François Fillon, à propos de deux photocopieuses cassées à la sous-préfecture de Compiègne, dénonce les agissements d'« une petite minorité très violente ». Très violente ? Lorsque les paysans cassent des équipements publics, on n'en fait pas une telle histoire.
Plusieurs médias brodent autour de la « spécificité française » que représenterait une telle « radicalité » des conflits sociaux. Tiens donc, il y aurait, chez ce peuple « régicide » (comme dirait Nicolas Sarkozy), une incapacité à accepter avec flegme et dignité d'être viré de sa boîte (généralement sans perspective de retrouver un emploi), et de ne trouver en face de soi aucun patron avec lequel discuter ?

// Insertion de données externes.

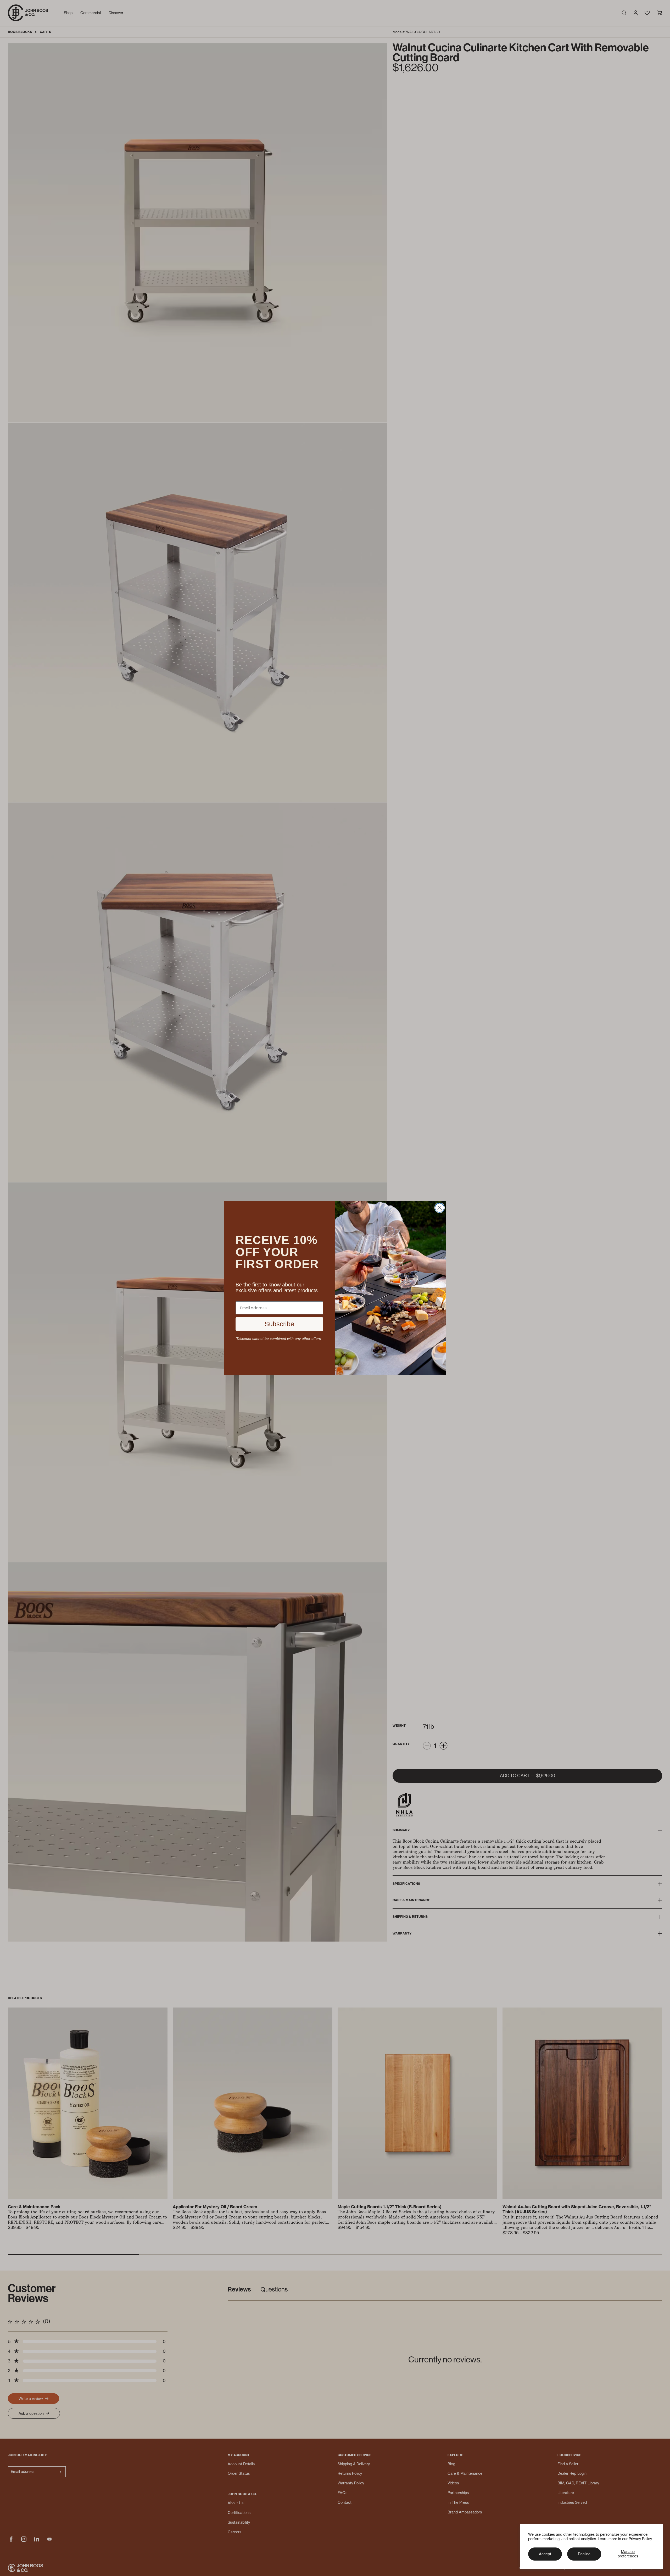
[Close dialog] (439, 1207)
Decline (584, 2554)
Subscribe (279, 1324)
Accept (545, 2554)
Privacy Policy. (640, 2538)
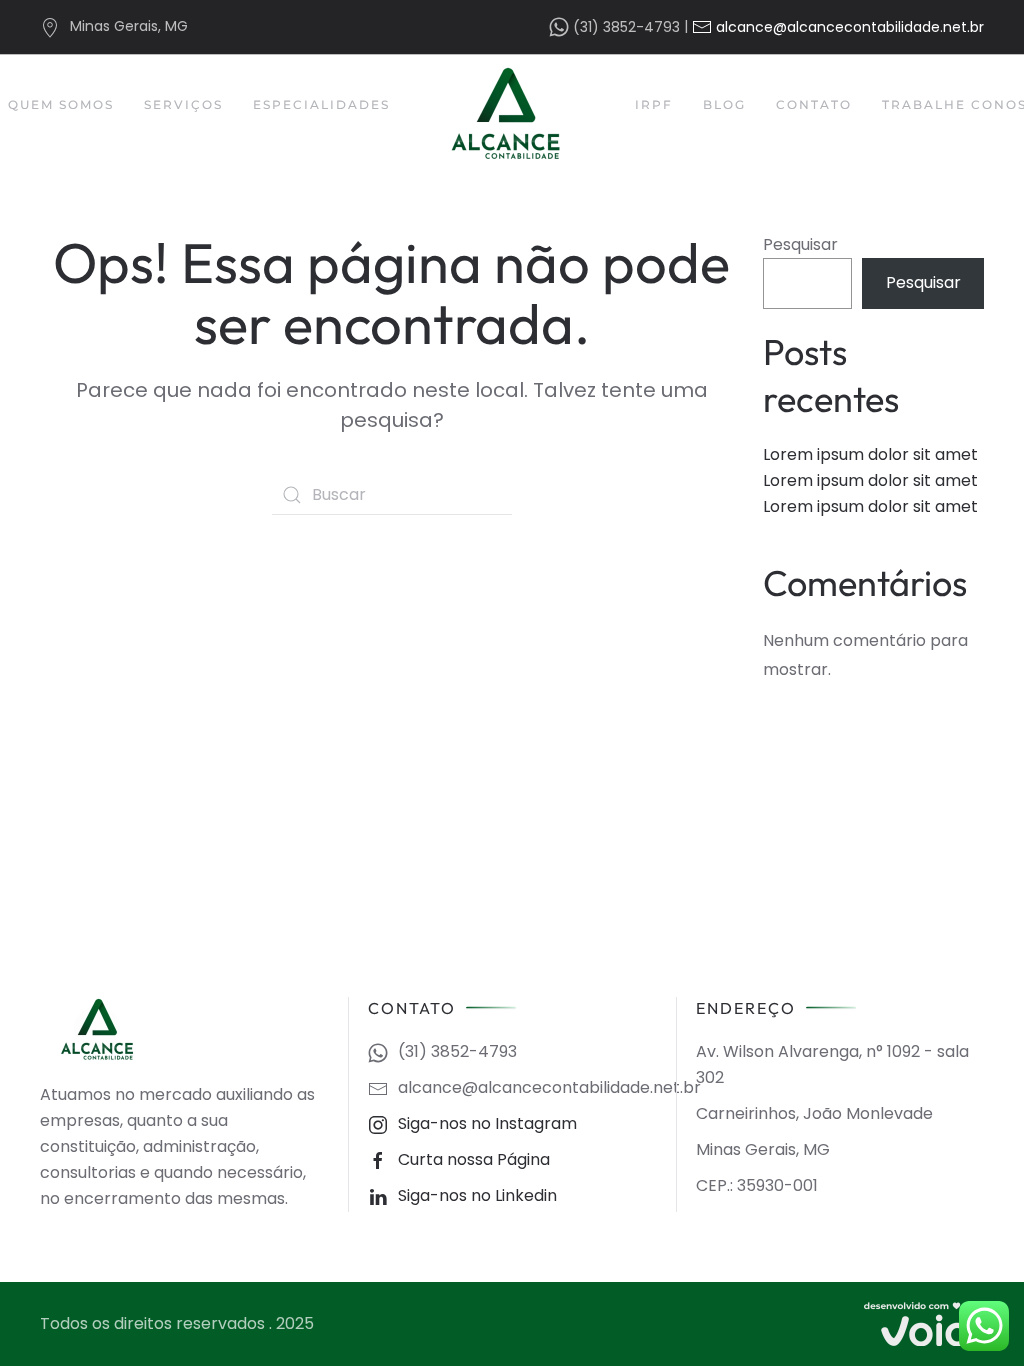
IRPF (654, 104)
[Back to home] (512, 113)
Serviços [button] (183, 104)
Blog (724, 104)
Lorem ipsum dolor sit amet (870, 454)
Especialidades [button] (321, 104)
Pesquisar (800, 244)
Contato (814, 104)
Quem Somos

Les salariés qui séquestrent leur patron ne sont pourtant pas des enragés. Ce sont des salariés désespérés de ne trouver en face d'eux personne à qui parler. Car quels sont les points communs entre tous ces conflits : Caterpillar, Continental, 3M, Sony, Molex ?

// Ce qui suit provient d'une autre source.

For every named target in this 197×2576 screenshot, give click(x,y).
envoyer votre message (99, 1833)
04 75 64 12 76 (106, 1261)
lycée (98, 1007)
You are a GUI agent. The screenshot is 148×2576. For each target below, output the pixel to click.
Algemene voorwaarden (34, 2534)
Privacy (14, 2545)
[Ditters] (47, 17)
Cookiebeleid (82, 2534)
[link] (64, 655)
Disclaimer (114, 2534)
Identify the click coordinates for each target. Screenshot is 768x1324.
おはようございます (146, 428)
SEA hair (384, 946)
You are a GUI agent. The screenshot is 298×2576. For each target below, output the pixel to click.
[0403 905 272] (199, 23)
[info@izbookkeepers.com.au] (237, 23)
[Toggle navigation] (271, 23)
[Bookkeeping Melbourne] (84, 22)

Ils ont pour cadre des usines appartenant à des groupes étrangers. Lorsque les salariés apprennent que l'usine ferme, ils doivent bien constater que cette décision a été prise non pas par leur patron -celui qui était jusque-là considéré comme tel- mais par une direction lointaine, dans un autre pays.
Vers qui se tourner ? Vers le seul centre de décision qui prétend avoir un pouvoir de décision sur leur sort : le pouvoir politique. Nicolas Sarkozy n'a-t-il pas promis qu'il sauverait le site de Gandrange, puis celui de Caterpillar ? Pour attirer l'attention, ils n'ont d'autre choix que d'engager des actions médiatiques. Et la séquestration, ou la destruction de photocopieur, ce sont des bons hameçons à média.
Dans d'autres pays, en Allemagne ou dans les pays nordiques, les conflits se passent différemment. On discute en amont, sérieusement, en se respectant. S'il y a une spécificité française, elle ne tient pas forcément à l'intensité de la colère des salariés.
Elle tient avant tout à l'absence de dialogue social dans ce pays, à la gestion des ressources humaines par le « fait accompli », à la désyndicalisation quasi complète du salariat et à une culture de « capitalisme d'héritier » dans laquelle les patrons considèrent souvent le dialogue social comme une perte de temps et les syndicats comme des adversaires.